Durban - The high level of interest in the Comrades Marathon showed that the sport was strong in South Africa, race association official Peter Proctor said on Thursday.
The 89th edition of the world-famous run takes place this Sunday with 2014 receiving the second-biggest entry count in the history of the event.
A total of 21 090 entries were received, although 17 206 have actually registered to start, and Proctor believes those numbers should be extremely encouraging.
“We had over 20 000 entries this year, which illustrates that running is very strong in South Africa,” the Comrades Marathon Association (CMA) deputy chairman said in Durban ahead of the race.
“It's a milestone in athletics generally because it looked as though athletics was dying off a little bit and this proves otherwise.”
International interest in the race also continued to grow with 1498 competitors, double the tally of 2009.
“Five years ago there were less than 700 international entrants,” race director Rowyn James said.
“The main countries are the UK, the US, Holland and then the neighbouring African countries.
“There are 74 countries that will be represented in 2014.”
This year's race, classed as a “down-run” as it starts in Pietermaritzburg and ends in Durban, also takes place under the watchful eyes of marathon race directors from across the globe, who are in KwaZulu-Natal for the 20th World Congress of AIMS (Association of International Marathons and Distance Races).
Event heads from London, New York and Boston are all in the east coast city and will watch the race.
“This is an international group of race directors from across the world who will be watching us,” said Proctor, who has been with the CMA for close to 40 years.
“We've got expertise within expertise watching our race and it's a very special occasion with these esteemed people here in South Africa seeing our race.”

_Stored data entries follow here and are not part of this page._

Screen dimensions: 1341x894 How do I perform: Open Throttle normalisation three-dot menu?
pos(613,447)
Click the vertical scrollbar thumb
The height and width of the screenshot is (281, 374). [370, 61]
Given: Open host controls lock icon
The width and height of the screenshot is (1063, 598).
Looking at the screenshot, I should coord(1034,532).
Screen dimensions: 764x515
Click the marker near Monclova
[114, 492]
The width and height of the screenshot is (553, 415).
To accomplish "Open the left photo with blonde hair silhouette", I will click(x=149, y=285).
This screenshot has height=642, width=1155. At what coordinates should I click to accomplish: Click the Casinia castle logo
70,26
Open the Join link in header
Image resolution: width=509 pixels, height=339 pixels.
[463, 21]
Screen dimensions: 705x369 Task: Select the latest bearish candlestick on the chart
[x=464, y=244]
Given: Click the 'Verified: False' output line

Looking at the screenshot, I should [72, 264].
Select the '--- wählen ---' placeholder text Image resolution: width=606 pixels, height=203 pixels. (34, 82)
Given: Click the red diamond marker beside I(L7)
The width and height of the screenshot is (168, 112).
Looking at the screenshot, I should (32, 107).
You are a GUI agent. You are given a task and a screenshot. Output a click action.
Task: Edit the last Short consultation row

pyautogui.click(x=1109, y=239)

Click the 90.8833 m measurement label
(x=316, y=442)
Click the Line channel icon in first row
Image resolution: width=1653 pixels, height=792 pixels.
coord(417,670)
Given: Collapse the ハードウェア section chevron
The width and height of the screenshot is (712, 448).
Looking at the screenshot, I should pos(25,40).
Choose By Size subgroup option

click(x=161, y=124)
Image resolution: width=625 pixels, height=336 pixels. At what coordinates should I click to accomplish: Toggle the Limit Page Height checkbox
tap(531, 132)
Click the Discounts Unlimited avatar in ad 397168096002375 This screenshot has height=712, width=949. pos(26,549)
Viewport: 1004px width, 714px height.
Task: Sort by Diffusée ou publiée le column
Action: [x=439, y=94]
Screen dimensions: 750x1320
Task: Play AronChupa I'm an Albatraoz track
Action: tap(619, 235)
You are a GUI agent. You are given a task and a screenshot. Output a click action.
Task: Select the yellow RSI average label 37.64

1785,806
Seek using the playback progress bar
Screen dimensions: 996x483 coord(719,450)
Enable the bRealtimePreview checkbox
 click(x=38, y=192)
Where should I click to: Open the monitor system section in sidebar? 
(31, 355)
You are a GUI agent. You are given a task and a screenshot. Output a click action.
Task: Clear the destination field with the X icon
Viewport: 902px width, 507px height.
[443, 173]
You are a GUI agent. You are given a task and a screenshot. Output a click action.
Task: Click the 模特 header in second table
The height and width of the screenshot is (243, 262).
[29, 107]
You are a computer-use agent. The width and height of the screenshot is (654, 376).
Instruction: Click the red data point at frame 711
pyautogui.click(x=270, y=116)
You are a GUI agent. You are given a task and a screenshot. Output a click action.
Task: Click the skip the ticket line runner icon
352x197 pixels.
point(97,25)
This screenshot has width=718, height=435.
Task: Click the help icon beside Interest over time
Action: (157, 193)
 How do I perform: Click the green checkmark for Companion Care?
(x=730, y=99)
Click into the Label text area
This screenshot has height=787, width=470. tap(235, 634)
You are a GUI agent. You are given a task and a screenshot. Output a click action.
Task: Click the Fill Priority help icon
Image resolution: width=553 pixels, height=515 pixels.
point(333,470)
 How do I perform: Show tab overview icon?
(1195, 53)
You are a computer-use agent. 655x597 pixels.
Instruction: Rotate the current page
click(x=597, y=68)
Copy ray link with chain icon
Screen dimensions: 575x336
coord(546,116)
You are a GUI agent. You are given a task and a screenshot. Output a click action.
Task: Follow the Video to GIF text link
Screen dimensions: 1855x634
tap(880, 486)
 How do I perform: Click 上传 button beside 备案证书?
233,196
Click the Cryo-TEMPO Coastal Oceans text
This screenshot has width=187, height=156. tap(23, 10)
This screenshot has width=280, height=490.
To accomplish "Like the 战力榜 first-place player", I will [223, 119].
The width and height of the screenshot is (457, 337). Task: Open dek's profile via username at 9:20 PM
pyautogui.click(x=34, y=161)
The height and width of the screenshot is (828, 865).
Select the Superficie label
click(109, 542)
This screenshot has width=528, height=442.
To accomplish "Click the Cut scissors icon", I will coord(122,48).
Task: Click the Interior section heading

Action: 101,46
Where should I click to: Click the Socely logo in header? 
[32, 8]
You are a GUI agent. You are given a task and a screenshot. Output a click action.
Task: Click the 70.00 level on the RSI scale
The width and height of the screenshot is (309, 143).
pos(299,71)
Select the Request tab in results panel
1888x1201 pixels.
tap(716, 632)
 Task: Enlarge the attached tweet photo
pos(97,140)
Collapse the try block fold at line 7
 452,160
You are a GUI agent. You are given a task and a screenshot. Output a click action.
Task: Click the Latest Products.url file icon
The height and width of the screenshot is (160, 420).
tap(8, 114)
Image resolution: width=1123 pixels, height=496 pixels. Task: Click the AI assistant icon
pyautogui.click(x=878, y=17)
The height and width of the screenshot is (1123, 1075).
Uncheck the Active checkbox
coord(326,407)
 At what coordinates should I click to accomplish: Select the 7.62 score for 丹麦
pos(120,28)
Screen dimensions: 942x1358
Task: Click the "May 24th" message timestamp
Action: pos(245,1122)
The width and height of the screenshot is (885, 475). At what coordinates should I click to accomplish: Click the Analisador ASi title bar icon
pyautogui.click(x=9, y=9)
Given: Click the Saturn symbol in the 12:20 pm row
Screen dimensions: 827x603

James, the former race director and general manager of the Two Oceans Marathon, has only recently stepped into his new role. He took charge in February.
He revealed that everything was on track for race day and expected the weather conditions, which had been forecast at 23
degrees, to be perfect for running.
“From that number of 17 206 that registered, we'll probably have 15 500 to 16, 000 runners actually starting on the day,” Rowyn said.
“I think what's also quite important from Comrades' side, which is why we cap entries at 18 000, is the actual physical feet on the road.
“It's to ensure that we have a safe event and a fun event, so it's not a case of just being greedy and trying to get numbers in there.
“Safety is paramount for us and we want to make sure everyone has a fantastic day.”